Until now, I haven’t had much to say about the recent tragedies in Minnesota, Louisiana, Dallas or Orlando. Or should I say murders? After all, that’s what they were. Let’s not beat around the bush here: tragedy is someone being killed in a car accident or a natural disaster. These incidents were cold-blooded murder. Someone made a decision to take another person’s life.
Once again, we see cops on video taking the lives of two innocent black men, both brutally gunned down. A few nights later someone takes to the rooftops and guns down 11 police officers, five of whom died, and before all of this, a man walks into a gay nightclub in Orlando and murders 49 people.
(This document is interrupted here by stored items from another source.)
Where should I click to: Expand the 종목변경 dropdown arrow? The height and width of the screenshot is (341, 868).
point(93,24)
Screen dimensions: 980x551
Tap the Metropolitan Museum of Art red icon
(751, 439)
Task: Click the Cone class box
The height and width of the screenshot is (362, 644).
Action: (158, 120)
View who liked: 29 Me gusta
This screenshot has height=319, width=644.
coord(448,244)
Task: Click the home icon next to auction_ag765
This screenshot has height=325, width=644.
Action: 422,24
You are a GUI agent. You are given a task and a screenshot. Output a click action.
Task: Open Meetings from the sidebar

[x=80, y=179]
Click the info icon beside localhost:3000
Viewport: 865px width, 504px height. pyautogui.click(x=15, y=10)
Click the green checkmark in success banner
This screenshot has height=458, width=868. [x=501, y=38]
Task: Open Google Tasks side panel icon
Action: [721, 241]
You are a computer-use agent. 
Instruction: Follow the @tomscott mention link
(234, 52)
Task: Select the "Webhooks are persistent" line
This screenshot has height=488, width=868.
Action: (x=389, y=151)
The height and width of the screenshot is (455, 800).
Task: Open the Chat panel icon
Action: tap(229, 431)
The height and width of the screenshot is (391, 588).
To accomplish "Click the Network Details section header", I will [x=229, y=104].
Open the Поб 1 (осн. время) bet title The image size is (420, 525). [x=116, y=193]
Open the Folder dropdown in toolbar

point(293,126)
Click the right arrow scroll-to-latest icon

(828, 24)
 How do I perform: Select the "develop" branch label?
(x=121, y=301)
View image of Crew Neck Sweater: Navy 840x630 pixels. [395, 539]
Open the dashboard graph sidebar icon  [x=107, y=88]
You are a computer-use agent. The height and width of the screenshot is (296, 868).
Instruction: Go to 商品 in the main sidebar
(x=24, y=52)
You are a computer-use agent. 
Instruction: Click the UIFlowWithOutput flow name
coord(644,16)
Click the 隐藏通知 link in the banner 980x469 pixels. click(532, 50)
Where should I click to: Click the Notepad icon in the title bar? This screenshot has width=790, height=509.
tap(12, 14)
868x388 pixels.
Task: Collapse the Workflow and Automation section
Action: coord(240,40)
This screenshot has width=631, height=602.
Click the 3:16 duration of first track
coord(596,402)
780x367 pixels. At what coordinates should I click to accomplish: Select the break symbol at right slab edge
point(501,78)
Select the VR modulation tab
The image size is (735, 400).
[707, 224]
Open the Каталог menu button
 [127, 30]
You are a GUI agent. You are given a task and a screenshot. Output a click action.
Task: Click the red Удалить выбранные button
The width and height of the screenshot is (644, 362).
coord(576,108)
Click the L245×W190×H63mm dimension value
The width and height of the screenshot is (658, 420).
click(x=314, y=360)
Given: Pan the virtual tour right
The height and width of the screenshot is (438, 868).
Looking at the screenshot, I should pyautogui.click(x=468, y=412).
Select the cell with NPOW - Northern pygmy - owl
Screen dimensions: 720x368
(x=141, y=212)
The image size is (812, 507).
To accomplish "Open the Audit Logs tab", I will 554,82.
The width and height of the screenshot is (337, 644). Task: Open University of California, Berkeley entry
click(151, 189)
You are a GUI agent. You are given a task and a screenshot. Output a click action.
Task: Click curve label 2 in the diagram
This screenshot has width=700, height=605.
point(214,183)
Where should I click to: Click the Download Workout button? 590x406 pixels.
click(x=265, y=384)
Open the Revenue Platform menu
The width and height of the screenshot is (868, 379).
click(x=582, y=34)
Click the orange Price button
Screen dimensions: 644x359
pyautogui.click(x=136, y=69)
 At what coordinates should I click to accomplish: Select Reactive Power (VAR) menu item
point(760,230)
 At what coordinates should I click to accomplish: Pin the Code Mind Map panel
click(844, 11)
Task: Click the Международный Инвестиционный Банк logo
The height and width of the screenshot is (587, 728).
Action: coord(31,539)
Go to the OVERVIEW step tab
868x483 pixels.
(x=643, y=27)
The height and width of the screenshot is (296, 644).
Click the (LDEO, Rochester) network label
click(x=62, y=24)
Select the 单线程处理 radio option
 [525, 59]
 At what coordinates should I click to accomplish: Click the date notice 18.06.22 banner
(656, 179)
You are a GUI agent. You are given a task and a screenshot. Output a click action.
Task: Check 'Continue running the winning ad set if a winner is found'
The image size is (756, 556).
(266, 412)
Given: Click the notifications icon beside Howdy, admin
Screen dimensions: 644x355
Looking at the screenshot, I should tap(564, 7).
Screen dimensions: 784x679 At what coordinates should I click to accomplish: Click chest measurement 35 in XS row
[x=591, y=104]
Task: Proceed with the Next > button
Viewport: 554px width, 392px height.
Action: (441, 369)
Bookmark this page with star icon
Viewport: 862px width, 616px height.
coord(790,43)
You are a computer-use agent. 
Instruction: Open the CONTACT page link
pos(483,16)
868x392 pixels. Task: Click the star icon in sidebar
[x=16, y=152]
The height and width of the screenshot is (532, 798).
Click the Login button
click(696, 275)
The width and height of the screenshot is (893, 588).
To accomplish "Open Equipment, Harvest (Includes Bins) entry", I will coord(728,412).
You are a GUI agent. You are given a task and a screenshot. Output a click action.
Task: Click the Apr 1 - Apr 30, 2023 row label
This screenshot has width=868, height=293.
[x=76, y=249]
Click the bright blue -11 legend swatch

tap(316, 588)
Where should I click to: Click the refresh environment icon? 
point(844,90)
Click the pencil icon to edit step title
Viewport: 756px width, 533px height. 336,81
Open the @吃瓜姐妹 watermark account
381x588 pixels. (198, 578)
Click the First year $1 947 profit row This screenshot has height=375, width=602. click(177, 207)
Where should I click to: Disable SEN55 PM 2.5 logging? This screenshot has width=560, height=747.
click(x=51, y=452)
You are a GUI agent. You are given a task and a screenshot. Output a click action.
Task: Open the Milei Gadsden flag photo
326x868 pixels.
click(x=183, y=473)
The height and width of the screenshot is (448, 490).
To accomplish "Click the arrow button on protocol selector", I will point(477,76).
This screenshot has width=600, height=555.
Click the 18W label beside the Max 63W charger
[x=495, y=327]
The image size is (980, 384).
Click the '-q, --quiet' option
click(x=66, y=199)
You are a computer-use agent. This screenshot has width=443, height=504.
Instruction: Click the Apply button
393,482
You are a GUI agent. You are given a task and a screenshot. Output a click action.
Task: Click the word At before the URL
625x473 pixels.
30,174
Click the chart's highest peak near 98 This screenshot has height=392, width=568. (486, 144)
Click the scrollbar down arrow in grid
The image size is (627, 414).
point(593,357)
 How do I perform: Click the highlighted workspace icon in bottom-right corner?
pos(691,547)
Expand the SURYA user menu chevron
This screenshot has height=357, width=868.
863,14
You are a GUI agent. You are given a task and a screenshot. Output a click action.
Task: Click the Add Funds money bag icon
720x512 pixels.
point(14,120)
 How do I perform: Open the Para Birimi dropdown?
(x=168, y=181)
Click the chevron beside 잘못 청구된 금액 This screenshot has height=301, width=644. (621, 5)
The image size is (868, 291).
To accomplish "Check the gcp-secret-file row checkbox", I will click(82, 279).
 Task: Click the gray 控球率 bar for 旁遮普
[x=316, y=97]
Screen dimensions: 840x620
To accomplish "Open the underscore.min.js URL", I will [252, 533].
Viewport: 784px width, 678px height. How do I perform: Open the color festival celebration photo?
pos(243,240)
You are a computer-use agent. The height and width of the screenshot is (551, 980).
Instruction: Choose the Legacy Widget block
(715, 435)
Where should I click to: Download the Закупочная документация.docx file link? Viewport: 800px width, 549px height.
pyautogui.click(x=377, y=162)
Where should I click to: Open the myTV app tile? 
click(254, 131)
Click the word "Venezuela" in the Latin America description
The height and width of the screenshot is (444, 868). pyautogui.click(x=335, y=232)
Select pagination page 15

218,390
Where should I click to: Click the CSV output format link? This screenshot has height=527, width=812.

There’s always outrage and protests when these so called “tragedies” occur. We yell, we scream, we demand change. None ever comes, and everything dies down until the next one occurs. So what can we do?
The first thing is to keep yelling and screaming. Don’t wait till something happens. But what should we be screaming about? How about addressing mental illness for real? We ignore it until someone gets hurt or killed and we go right to demonizing the person.
Take the Orlando shooting. The shooter, Omar Mateen, apparently pledged allegiance to ISIS, and of course, the media and politicians jumped all over that. But what about before that? Friends, neighbors and family members said that, besides being homophobic, the man had serious mental health issues. As usual, the media didn’t ask the important question of whether the guy was mentally ill.
How and why did he slip through the cracks and how can we stop this from happening again? Instead, as always, they went for the ratings. You could say the same thing happened at Sandy Hook.
As for the murders of the two black men in Louisiana and Minnesota, I wrote in a Facebook post that it should be a federal mandate that police academy personnel scrutinize everyone who wants to join the force with a fine tooth comb. After all, everyone—from presidential candidates to those seeking low-income housing—are scrutinized down to whether they wear boxers, briefs or pantyhose. Why not law enforcement?
You can’t tell me there was nothing in these cops’ backgrounds that acted as a red flag. But as usual, the media is phoning it in again. As far as what happened in Dallas is concerned, we haven’t heard about it yet, but I can bet this military vet suffered from PTSD. It doesn’t excuse what he did, but what are we gonna do to prevent it from happening again?
As you can probably tell, I’m all for holding the media to account and demanding that it answers the tough questions when things like this occur. If they don’t turn it off until they do, it’s all about ratings with them: if we stop watching, they’ll come around. And finally, if we want real change, we’ve got to stop voting the same clowns into office. Look at our choices for president. A racist buffoon or a person who’s a little shady. Wake up, people.